» Text section:

========================================================================

My friend Gus Mueller recently released a new app I heard about from him a couple of weeks ago called RetroBatch for batch image processing. I’ve done this kind of thing before with a shell script or Automator, but this looks way more powerful. If you’re familiar with Audio Hijack, it has a similar interface for setting up chains of processing steps, which seems perfect.
For no reason today I thought to Google “opt out of junk mail”, which lead me to an FTC page which describes how you can do just that. It takes about ninety seconds.
- Go to www.optoutprescreen.com to opt out of all credit card offers for five years.
- Pay $2 at www.DMAchoice.org and you can opt out of seemingly all other junk mail for ten years.
We’ll see how it works, but I assume if it’s linked to from the FTC website it’s pretty legit.
To understand the looming crisis in American politics, it’s useful to think about Germany, Japan, Italy, and Austria. These are countries that were defeated by American military forces during the Second World War and given constitutions written by local leaders operating in close collaboration with occupation authorities. It’s striking that even though the US Constitution is treated as a sacred text in America’s political culture, we did not push any of these countries to adopt our basic framework of government.
This wasn’t an oversight.

========================================================================

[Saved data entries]
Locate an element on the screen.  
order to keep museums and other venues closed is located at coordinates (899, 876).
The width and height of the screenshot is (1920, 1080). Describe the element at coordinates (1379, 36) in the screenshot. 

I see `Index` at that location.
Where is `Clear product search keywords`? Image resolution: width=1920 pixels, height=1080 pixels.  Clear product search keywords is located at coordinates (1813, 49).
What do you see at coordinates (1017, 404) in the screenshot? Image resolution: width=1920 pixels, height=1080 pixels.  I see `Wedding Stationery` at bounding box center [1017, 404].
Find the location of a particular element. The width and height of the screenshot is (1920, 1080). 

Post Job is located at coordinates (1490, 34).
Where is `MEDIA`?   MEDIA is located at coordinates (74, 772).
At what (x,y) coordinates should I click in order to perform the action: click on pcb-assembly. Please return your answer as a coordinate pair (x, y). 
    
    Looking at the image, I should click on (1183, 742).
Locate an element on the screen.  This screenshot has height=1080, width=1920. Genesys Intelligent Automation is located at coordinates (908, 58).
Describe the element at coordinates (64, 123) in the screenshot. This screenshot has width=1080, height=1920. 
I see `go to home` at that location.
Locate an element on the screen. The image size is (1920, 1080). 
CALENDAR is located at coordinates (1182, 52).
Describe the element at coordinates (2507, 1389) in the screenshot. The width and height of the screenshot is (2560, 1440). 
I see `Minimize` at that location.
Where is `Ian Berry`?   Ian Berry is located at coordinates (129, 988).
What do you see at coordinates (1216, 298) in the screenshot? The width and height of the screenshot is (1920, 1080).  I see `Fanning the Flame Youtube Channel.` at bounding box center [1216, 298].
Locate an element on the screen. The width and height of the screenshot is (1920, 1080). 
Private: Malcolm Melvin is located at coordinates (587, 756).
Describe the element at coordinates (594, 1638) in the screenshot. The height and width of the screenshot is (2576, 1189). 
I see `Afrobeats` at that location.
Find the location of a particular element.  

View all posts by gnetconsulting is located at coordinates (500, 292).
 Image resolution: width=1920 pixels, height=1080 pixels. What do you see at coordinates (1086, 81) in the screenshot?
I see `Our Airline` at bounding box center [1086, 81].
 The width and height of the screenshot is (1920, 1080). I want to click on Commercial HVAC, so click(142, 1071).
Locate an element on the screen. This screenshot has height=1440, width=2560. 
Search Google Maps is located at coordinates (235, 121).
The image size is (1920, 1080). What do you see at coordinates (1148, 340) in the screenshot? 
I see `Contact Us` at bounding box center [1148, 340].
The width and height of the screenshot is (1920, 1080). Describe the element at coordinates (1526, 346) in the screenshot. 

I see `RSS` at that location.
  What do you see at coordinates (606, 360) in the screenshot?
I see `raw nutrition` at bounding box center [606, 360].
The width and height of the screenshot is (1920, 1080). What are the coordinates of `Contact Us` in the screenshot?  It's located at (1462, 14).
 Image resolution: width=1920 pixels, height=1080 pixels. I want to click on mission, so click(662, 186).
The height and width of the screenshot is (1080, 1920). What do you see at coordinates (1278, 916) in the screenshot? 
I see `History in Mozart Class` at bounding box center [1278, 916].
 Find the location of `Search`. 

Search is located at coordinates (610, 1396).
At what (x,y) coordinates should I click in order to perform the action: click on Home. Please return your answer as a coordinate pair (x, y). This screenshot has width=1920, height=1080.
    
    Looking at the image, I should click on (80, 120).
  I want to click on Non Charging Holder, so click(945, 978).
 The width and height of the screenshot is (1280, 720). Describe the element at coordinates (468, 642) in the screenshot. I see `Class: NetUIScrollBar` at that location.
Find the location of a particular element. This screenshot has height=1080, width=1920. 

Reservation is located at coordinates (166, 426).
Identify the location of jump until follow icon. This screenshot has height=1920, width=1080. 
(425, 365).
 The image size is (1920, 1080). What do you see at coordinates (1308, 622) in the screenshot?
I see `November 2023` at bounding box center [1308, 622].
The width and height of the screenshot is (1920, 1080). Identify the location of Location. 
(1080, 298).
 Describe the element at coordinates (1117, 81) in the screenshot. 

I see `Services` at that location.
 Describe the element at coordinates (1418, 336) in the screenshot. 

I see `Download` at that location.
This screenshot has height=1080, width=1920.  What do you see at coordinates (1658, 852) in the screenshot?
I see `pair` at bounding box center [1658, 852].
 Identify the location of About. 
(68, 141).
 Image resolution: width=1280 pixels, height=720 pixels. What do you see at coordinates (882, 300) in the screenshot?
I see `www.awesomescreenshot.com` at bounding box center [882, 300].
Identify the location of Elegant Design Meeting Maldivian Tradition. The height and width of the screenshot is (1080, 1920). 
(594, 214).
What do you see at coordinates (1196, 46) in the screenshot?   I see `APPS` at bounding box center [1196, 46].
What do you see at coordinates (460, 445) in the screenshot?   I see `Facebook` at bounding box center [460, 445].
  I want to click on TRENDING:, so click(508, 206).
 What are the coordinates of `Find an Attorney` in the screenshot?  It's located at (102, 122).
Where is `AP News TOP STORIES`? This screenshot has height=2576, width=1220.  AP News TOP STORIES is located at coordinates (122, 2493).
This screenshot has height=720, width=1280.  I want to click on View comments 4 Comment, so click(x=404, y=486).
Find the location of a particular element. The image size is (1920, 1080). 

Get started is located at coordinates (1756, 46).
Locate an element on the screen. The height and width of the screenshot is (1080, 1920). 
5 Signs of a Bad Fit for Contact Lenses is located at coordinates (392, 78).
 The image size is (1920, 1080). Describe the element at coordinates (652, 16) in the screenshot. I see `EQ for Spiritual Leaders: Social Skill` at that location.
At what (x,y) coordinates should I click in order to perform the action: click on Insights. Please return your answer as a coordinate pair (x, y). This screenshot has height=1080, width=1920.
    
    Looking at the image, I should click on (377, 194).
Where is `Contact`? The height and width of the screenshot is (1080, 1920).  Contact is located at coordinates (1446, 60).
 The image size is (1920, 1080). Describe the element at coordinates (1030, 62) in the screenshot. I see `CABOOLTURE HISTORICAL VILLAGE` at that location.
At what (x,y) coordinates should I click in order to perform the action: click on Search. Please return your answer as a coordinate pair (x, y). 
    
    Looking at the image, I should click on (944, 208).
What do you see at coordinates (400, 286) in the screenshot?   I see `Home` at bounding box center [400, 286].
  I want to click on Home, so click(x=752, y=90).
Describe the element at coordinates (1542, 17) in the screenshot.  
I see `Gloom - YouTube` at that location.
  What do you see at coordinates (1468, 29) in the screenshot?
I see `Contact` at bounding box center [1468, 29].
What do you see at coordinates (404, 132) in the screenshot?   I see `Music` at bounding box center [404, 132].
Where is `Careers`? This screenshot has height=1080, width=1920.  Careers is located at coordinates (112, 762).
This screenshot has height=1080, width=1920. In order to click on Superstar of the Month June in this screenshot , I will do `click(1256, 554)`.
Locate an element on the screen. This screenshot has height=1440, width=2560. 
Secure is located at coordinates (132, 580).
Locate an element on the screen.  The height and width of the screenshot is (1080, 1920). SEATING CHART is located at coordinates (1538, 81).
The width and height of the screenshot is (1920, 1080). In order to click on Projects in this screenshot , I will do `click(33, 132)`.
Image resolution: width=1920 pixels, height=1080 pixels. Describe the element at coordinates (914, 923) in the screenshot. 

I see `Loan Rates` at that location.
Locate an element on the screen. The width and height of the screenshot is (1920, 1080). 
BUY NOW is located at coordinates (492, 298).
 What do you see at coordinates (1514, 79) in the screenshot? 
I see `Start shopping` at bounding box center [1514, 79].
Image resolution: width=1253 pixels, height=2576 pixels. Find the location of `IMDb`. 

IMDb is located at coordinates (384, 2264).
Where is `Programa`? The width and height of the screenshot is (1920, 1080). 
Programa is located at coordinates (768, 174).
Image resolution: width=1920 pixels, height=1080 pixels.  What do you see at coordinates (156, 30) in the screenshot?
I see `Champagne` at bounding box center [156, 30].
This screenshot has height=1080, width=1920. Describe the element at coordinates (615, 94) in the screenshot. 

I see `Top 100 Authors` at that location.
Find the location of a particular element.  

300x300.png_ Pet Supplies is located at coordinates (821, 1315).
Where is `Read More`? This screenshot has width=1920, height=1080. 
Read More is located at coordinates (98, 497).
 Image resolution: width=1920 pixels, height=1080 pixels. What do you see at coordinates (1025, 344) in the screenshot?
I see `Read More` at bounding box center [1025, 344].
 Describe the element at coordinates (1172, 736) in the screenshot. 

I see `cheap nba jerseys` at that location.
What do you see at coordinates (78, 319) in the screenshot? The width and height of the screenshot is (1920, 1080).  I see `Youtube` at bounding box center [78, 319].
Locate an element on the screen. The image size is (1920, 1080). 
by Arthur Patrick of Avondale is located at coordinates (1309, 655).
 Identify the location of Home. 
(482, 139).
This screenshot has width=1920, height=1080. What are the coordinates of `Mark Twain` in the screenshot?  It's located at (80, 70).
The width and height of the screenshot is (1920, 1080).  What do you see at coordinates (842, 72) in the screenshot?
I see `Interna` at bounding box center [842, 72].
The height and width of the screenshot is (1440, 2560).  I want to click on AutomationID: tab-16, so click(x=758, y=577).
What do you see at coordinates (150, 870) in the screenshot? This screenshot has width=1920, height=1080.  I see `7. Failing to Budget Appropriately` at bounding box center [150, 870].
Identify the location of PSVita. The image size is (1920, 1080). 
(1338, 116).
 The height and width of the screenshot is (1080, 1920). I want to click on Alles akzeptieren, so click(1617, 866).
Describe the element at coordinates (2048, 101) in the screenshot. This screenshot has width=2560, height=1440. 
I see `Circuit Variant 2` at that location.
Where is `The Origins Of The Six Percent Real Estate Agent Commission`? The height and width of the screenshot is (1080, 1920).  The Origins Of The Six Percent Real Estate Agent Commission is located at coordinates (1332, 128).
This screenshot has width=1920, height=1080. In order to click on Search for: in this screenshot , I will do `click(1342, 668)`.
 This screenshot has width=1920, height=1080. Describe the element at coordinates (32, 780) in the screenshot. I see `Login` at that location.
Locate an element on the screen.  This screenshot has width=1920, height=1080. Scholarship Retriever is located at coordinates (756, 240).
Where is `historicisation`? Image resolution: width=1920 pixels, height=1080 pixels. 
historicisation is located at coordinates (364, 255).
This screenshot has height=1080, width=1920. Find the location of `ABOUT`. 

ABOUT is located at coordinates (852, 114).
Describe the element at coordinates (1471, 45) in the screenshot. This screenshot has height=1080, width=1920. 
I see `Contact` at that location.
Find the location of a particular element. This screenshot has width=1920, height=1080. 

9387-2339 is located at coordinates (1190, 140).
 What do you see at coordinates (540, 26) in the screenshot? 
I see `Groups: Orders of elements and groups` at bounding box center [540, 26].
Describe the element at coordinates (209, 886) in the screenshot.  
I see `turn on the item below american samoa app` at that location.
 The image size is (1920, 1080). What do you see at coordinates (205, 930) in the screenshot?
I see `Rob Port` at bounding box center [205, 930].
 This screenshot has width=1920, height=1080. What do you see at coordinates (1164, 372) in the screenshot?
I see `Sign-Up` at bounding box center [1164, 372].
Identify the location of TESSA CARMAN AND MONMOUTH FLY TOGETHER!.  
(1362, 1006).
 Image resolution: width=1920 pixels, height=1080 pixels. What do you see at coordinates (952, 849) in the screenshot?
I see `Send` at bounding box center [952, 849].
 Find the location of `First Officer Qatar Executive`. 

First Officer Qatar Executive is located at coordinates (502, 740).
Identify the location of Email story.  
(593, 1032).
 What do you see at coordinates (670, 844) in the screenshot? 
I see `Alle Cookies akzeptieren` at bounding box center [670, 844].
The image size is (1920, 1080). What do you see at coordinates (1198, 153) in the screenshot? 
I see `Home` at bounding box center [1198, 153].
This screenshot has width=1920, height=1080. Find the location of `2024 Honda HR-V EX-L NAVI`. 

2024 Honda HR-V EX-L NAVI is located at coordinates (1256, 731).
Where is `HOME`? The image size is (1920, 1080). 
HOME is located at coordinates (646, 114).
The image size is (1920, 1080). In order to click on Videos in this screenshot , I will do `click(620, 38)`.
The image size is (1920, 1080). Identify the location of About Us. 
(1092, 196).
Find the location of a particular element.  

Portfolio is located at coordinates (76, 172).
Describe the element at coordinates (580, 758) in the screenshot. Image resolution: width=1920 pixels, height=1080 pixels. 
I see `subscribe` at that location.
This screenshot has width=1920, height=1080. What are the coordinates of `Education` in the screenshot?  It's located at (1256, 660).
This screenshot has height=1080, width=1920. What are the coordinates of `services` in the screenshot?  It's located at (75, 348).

========================================================================

» Work request 1: Reproduce the blog text above from "For no reason" up to and including "for ten years.".
» Work request 2: According to the blog text above, for how many years does opting out at www.optoutprescreen.com stop credit card offers?

» Your response 1:
For no reason today I thought to Google “opt out of junk mail”, which lead me to an FTC page which describes how you can do just that. It takes about ninety seconds.
- Go to www.optoutprescreen.com to opt out of all credit card offers for five years.
- Pay $2 at www.DMAchoice.org and you can opt out of seemingly all other junk mail for ten years.

» Your response 2: Five years.